Jean-Pierre Valat, first magistrate at the District Court in Paris, on 11 September 2001 ruled that the various legal instruments granting amnesty over the war in Algeria had extinguished any right to legal action. Permission was not granted to appeal against this decision.
Were the Court of Appeal ever to revisit that decision, it would still have to overturn the Boudarel case, which has had the result that it is impossible to prosecute anyone in France for crimes against humanity, other than those committed during the Second World War, as long as they were committed before the new Penal Code came into force on 1 March 1994. Even so, the crimes committed in Algeria would have to qualify as crimes against humanity, which seems not to be borne out by the evidence.
How should the law develop in the future?
In Sierra Leone, peace is more important than justice. This principle was laid down by British and American officials in July 1999, as the cornerstone of a peace agreement between the warring parties. Later, under pressure from victims and from international human rights groups, the United Nations “adjusted” the definition, giving its opinion that the peace treaty could not act as a barrier to victims of the appalling crimes committed in Sierra Leone in their search for redress, and that there could on the contrary not be lasting peace without justice. On 16 January 2002, Sierra Leone and the United Nations signed an agreement setting up a Special Court to pass judgement on the crimes committed in Sierra Leone.

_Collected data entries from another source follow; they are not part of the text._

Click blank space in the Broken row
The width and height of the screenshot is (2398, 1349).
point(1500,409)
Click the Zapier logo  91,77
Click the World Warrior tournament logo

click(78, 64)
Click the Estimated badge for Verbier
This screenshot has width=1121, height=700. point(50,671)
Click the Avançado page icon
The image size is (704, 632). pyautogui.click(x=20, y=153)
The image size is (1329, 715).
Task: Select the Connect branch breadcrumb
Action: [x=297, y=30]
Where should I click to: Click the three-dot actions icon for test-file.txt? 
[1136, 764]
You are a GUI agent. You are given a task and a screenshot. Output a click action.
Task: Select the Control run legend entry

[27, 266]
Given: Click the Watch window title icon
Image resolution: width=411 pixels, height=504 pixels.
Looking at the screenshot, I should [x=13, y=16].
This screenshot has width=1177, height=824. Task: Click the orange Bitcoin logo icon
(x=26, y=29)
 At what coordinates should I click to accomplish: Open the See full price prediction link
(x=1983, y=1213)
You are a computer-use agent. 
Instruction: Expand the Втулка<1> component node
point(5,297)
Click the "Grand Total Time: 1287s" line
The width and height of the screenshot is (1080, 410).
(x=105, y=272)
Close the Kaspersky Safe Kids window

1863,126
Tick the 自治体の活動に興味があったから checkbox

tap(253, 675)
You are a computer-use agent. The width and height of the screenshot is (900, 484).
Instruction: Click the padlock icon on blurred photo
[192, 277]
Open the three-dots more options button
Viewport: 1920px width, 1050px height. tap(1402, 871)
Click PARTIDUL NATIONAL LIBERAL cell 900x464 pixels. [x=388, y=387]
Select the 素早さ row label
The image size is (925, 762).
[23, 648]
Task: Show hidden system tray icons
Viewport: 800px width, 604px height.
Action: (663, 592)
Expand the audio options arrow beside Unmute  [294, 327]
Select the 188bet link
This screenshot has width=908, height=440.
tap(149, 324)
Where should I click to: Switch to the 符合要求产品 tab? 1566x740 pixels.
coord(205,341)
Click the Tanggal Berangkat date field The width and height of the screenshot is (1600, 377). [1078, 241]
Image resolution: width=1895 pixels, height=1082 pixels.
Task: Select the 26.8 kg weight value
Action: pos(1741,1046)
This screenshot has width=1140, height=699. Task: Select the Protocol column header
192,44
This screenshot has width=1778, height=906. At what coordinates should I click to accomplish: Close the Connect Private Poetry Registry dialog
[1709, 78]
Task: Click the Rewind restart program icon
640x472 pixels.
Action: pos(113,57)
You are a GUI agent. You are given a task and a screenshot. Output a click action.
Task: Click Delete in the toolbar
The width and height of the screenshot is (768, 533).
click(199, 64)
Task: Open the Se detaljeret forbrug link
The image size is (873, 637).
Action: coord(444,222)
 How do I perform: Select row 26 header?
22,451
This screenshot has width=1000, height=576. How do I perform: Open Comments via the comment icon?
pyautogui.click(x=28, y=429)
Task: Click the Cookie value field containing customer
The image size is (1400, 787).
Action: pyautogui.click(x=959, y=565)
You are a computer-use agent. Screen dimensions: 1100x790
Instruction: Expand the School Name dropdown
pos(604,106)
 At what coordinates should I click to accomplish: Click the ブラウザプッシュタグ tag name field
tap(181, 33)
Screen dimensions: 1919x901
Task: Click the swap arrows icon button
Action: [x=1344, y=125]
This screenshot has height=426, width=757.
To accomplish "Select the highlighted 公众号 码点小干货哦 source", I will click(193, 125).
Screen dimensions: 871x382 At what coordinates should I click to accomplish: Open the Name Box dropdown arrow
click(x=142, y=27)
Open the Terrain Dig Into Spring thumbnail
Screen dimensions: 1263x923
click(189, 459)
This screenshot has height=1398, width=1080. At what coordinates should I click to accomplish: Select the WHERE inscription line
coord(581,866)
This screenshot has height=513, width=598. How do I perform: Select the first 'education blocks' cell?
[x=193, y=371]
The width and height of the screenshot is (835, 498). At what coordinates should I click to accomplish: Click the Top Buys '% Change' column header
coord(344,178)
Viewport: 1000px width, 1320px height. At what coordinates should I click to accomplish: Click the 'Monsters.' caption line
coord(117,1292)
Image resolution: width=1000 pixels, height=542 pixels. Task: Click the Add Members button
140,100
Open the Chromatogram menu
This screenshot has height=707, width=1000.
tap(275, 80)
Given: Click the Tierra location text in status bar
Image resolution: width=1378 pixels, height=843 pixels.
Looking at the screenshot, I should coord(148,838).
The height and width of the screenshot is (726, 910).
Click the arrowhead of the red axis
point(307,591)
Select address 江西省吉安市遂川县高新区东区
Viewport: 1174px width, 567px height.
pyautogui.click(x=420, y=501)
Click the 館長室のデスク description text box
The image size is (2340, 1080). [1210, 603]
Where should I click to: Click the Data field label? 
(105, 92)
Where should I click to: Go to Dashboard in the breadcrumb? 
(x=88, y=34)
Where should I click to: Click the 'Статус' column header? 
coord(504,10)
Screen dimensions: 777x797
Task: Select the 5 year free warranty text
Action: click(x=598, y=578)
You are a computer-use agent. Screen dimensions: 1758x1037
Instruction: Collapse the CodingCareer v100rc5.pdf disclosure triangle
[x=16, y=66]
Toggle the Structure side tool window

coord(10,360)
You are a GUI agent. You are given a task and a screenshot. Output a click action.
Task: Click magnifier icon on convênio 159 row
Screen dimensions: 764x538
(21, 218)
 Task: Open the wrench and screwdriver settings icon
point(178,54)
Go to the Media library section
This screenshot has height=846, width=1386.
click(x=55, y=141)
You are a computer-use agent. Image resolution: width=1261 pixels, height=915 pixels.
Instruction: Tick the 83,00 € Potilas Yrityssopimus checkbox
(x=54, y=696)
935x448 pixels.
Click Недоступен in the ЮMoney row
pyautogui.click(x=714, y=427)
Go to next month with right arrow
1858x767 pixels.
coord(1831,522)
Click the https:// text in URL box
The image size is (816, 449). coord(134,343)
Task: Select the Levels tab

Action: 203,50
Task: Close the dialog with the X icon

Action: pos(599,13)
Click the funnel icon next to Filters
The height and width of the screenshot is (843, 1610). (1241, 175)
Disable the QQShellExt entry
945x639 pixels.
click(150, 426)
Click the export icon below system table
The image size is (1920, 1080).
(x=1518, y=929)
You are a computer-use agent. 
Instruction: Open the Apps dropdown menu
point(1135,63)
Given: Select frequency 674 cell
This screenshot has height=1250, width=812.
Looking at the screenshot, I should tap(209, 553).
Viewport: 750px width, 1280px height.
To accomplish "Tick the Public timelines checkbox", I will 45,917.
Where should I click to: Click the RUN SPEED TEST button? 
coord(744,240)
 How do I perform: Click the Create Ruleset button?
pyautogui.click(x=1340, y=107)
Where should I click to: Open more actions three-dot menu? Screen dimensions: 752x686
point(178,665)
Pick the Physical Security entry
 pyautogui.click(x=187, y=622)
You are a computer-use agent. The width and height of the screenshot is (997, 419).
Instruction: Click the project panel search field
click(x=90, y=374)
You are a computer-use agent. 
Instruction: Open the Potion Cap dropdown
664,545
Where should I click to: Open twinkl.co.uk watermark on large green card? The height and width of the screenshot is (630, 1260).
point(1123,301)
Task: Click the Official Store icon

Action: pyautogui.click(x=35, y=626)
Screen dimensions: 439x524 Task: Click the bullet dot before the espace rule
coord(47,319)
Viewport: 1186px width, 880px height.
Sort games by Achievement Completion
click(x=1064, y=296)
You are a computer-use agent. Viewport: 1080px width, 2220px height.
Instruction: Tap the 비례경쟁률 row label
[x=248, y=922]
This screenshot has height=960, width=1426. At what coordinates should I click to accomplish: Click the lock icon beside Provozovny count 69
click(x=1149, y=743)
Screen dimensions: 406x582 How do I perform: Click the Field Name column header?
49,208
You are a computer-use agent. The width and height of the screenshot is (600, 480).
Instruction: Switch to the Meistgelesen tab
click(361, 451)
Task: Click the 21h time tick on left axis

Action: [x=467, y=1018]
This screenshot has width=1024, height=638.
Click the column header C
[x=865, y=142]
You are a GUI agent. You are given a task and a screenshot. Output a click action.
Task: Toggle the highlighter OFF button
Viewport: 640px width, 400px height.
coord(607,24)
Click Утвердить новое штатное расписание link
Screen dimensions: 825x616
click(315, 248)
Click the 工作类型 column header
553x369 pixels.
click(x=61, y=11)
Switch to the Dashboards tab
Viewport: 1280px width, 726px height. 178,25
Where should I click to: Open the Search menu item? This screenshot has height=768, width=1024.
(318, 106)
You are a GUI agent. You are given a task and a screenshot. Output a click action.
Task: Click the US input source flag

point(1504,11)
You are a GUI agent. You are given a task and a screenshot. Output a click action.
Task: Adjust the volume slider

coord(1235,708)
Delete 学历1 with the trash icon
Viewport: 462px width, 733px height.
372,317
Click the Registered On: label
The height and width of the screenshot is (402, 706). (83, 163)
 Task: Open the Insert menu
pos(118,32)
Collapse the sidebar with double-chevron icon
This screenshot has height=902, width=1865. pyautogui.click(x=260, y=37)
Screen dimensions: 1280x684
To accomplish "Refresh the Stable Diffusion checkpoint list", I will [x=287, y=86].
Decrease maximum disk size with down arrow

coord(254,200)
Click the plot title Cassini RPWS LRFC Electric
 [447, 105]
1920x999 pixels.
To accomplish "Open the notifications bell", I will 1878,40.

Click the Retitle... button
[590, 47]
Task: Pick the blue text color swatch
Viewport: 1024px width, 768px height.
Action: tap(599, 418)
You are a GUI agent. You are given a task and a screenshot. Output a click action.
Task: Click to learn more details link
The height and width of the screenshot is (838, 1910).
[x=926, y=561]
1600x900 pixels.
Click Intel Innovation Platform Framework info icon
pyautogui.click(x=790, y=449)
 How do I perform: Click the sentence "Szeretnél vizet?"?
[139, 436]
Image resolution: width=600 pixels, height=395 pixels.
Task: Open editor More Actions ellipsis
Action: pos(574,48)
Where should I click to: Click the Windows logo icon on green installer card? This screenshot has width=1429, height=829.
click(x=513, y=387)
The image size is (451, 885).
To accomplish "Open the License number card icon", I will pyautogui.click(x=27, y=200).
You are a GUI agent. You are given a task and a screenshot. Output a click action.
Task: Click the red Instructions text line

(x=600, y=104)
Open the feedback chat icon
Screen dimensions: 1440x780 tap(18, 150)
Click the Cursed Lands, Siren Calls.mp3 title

As a result, it is now possible increasingly to consider that judges faced with an allegation relating to a crime of universal jurisdiction, and finding an amnesty law in their way, will in the first instance have to analyse the conditions under which the amnesty law was passed.
Where they find that they are faced with an amnesty law passed in a democratic country and voted in after a nationwide debate in the course of which the victims or those acting on their behalf had the chance to be heard, they will find difficult not to conclude that all grounds for public proceedings are extinguished, in so far as there shall be no doubt that the judgement erasing the otherwise punishable act was beyond dispute the result of the popular will.
Such a case has not yet presented itself, but it will occur one day before a judge: such decisions will need to be made on a case by case basis. And that, furthermore, is the sense of Article 53 of the Statute of the International Criminal Court, which allows the prosecutor, in deciding whether to pursue a case, not to go forward if he believes that “a prosecution is not in the interests of justice, taking into account all the circumstances, including the gravity of the crime, the interests of victims and the age or infirmity of the alleged perpetrator, and his or her role in the alleged crime.”
The drafters of the statute of the International Criminal Court wished by these means to give “carte blanche” to the prosecutor to take a decision which is quite clearly entirely political, namely a decision in the course of which he would have to weigh the requirement of peace and reconciliation on the one hand against the need for justice on the other.
Even in circumstances where legal redress would be impossible to obtain, it remains true that an amnesty law of whatever democratic character should never be used as a way of barring access to the truth, even where there is no access to justice for the victims or their relatives. That, indeed, is the trend of the efforts made by victims of torture in Algeria seeking to obtain from the French government free and unlimited access to the civil and military archives relating to the Algerian conflict.